Data:
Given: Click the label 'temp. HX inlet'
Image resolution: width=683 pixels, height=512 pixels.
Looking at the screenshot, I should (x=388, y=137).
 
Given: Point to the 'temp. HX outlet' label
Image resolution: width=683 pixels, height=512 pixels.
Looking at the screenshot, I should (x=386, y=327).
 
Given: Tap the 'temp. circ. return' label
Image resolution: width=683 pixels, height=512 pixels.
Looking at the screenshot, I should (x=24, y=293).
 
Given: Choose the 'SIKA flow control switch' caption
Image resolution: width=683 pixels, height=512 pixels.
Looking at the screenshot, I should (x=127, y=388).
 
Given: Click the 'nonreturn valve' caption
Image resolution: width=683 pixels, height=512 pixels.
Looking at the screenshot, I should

What you are asked to do: Present every line of the records above as a Markdown table with the columns "Row" and "Text". Number the rows in order and leave out blank lines.

The completed task:
| Row | Text |
|---|---|
| 1 | Given: Click the label 'temp. HX inlet' |
| 2 | Image resolution: width=683 pixels, height=512 pixels. |
| 3 | Looking at the screenshot, I should (x=388, y=137). |
| 4 | Given: Point to the 'temp. HX outlet' label |
| 5 | Image resolution: width=683 pixels, height=512 pixels. |
| 6 | Looking at the screenshot, I should (x=386, y=327). |
| 7 | Given: Tap the 'temp. circ. return' label |
| 8 | Image resolution: width=683 pixels, height=512 pixels. |
| 9 | Looking at the screenshot, I should (x=24, y=293). |
| 10 | Given: Choose the 'SIKA flow control switch' caption |
| 11 | Image resolution: width=683 pixels, height=512 pixels. |
| 12 | Looking at the screenshot, I should (x=127, y=388). |
| 13 | Given: Click the 'nonreturn valve' caption |
| 14 | Image resolution: width=683 pixels, height=512 pixels. |
| 15 | Looking at the screenshot, I should |